日本のビーチサッカーは試合によって「波がある」

 7日のオンライン会見で「練習でもやっている形でしたし、トラップした瞬間に(このままシュートを打てば)入ると思ったのですが……。『持ってないな』と思いました」と松尾は苦笑いしながら今大会を振り返った。

「ロシアW杯と同じ気持ちでチーム全員が臨んだつもりでしたが、日本代表に対する『周囲の見方』が変わったことを感じました。W杯準優勝をリスペクトしてくれる意識もあれば、どうして日本が準優勝なんだという意識も……そうしたことが<目に見えないプレッシャー>になり、臨機応変にプレーできなかったのかも知れません。UAE戦の前に<ロシアW杯の時のように相手のアラ(MF)の裏に出る動き>をやって<相手を走らせよう>とオズ監督に言われ、個人的な改善点として意識してプレーしました。ロシアW杯でゴールを決められず、ドバイで『このところ取れてないね』とチームメートが言ってくれ(たことを発奮材料として)、ゴールを決めることができました。『やっと来た!』と思いました」

 スペイン戦は、3Pの残り2分24秒のオズのゴールが決勝点となり、ハットトリックを決めたオズ率いる日本代表は、5位という成績でドバイの国際大会を終えた。

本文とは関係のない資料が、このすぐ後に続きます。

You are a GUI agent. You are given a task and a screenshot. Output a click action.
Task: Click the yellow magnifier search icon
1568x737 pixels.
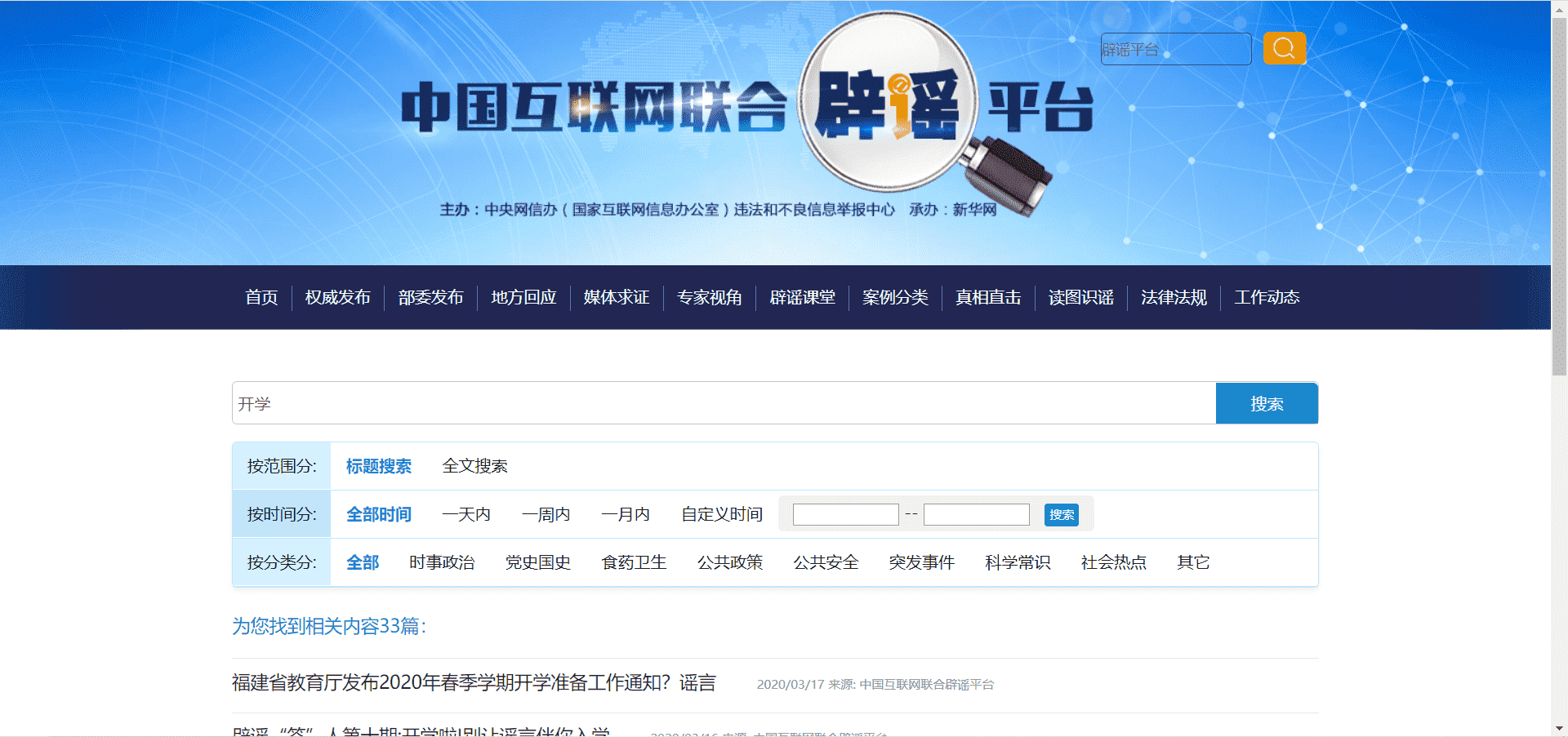click(x=1283, y=48)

 オンライン会見でオズに「年間最優秀選手に選ばれたことへの思い」について質問が飛んだ。

「小さい頃から<世界一のビーチサッカーの選手になる>という夢がかないました。とても嬉しく思います。(前回)パラグアイW杯の大会MVPに選ばれて『(世界一になる)チャンスかな?』と思いましたが、選んでもらえなかったので『いつか!』というモチベーションになりました。本当に嬉しく思います」と笑顔で答えてくれたオズだったが、「日本ビーチサッカーの課題は?」という質問には、厳しい表情でこうコメントした。

「ロシアW杯の準優勝で日本は世界から注目されるようになりました。JFAに予算を組んでいただき、私たちは優勝を目標に今大会に参戦しました。しかし5位という結果となり、とても悔しく思っています。日本のビーチサッカーは、試合によって<波がある>のが課題です。もっと自信を持つことも必要です。私たちは『世界のトップレベルにある』と信じて戦わないとバランス良く、安定したプレーができなくなる。ライバル国は若手が成長して代表入りしているが、日本は場合は国内に有望な若手が10人位いるとはいえ、日本代表に入るまでの<準備>をどうするのか、まだまだ整っていません。JFAや田畑コーチと相談しながら進めていきたい」

 言うまでもないが、男子サッカーのフル代表でW杯のファイナリストを名乗れるのは、ビーチサッカーだけである。女子は、なでしこジャパンが2011年のドイツW杯を制して世界女王になっている。世界王者に一番近い存在であるビーチサッカーをJFAがどう手厚くサポートしていくか、注視していきたい。

大場崇晃が「代表100試合出場」を達成

 スペイン戦に出場した大場崇晃が「日本代表通算100試合出場」の偉業を達成した。田畑輝樹コーチ、GK照喜名辰吾、茂怜羅オズ、山内悠誠に次いで5人目。「背番号100」の記念ユニフォームが贈られた。

▽大場崇晃のコメント

 スペイン戦の前にオズ監督、田畑コーチ、チームメートが『大場のために必ず勝利を』と声を掛けてくれました。実際、強豪のスペイン代表に勝利し、100試合目を祝うことができて素直に嬉しく思います。記念ユニフォームをいただけたことを光栄に、そして誇りに思います。19歳で代表候補に選ばれるきっかけを作ってくれた田畑さん、多くのことを教えてくれた(前監督の)ラモスさん、お二人にはとても感謝しています。もちろん歴代の代表の先輩方、マルセロ監督、オズ監督、これまで所属したクラブのチームメート、日本代表を応援していただいているすべての方々にも感謝を伝えたいと思います。初めて日の丸を付けてから挫折、困難など苦しいことも多くありましたが、そのたびに家族や仲間、周りの人たちに助けられ、壁を乗り越えながらここまで来ることができました。本当に幸せな人生を歩ませていただいています。これからも代表に選出され、多くの子どもたちや応援していただいている方々に感動や笑顔を届けられるように誠心誠意プレーしたいと思います。日本サッカー協会の皆さまにも、これまで戦ってきた各国の代表選手にも、心から感謝とリスペクトを贈ります。